Share your safe, non-confidential protein sequences and join us in creating a valuable open dataset to explore protein expression.

Recombinant protein expression is a foundation of modern biology, from academic discovery, and drug development, to bioproduct manufacturing.
Yet expression remains difficult to predict: a protein’s yield can depend on codon choice, genetic context, expression system, host state, and purification workflow.
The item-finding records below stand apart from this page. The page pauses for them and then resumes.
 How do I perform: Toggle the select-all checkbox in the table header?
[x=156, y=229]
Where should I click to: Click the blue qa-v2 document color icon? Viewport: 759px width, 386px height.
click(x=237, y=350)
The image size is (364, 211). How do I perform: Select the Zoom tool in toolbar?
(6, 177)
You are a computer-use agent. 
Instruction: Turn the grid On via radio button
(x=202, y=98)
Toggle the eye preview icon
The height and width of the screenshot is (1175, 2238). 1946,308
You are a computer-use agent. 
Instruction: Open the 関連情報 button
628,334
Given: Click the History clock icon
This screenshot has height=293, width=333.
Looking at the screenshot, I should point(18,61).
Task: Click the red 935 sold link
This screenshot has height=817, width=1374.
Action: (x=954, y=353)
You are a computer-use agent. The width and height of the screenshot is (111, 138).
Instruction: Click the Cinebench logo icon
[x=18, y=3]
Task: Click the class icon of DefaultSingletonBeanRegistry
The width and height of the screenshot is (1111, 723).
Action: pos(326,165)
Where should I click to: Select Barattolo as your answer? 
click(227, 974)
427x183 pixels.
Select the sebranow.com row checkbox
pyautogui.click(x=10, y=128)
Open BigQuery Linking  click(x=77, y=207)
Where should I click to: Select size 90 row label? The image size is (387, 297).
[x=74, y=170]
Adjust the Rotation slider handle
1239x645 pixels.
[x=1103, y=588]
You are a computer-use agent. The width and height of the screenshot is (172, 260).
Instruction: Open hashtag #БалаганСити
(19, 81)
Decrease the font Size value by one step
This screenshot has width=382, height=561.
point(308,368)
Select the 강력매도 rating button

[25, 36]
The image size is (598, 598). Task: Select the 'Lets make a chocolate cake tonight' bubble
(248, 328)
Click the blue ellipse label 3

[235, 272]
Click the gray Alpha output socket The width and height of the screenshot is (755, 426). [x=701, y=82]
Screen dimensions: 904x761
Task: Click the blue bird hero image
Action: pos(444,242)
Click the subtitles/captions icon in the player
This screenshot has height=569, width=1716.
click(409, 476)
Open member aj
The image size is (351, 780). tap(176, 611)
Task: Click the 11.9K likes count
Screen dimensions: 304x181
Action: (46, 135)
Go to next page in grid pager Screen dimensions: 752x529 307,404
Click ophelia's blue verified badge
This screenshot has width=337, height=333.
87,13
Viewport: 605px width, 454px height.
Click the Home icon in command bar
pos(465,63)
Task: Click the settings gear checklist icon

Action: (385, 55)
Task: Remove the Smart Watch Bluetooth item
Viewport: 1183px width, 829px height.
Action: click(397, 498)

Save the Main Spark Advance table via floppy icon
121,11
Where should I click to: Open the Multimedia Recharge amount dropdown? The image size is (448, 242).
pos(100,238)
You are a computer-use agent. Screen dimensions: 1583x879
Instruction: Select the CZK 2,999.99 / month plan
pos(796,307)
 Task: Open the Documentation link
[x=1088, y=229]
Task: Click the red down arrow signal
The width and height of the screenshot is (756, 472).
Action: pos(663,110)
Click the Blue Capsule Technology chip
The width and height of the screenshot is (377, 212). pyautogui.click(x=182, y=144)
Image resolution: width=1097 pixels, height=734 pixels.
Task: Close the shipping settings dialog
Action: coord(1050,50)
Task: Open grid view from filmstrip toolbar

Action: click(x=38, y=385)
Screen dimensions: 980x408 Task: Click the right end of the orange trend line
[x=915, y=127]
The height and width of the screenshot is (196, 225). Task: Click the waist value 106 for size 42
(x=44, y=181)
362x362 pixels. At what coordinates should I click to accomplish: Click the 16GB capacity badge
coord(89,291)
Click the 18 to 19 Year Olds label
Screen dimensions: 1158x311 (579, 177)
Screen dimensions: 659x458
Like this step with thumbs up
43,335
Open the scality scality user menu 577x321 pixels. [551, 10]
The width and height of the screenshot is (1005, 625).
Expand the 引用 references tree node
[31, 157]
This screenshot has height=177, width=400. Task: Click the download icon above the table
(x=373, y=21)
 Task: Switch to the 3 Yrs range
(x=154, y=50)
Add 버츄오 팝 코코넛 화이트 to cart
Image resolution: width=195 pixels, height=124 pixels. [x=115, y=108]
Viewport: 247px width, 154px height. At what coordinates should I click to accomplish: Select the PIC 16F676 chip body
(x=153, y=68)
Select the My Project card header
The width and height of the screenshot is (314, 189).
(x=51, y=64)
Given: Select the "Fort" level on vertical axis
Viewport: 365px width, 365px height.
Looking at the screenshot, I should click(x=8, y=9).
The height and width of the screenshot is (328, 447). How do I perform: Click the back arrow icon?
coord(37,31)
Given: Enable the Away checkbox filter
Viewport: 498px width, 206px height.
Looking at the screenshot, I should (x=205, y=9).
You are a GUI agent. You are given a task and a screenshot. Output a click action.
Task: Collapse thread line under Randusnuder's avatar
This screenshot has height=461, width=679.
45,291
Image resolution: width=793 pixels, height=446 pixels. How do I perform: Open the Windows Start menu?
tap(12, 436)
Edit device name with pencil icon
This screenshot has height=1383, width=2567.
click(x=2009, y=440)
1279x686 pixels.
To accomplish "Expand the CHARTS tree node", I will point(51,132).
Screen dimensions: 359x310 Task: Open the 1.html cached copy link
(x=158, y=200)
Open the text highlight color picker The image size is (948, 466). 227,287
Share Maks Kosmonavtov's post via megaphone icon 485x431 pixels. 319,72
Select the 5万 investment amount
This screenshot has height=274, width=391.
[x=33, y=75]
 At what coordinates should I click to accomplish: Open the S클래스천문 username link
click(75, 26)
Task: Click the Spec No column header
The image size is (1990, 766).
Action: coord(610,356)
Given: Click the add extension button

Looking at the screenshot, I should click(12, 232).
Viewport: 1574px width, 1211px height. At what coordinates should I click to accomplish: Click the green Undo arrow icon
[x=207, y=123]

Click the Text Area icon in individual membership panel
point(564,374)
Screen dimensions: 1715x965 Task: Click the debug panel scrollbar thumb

Most of this knowledge is still scattered across private experiments, failed attempts, and lab notebooks.
Ailurus Open Express is our effort to build a large-scale (at million-level) open dataset that makes protein expression more measurable, learnable, and useful for the community.
Ailurus is curating safe, soluble protein sequences from resources such as UniProt, combine selected coding sequences with the Ailurus vec expression vector library , and run a large parallel assays to measure relative intracellular soluble expression and purified-protein output using PandaPure.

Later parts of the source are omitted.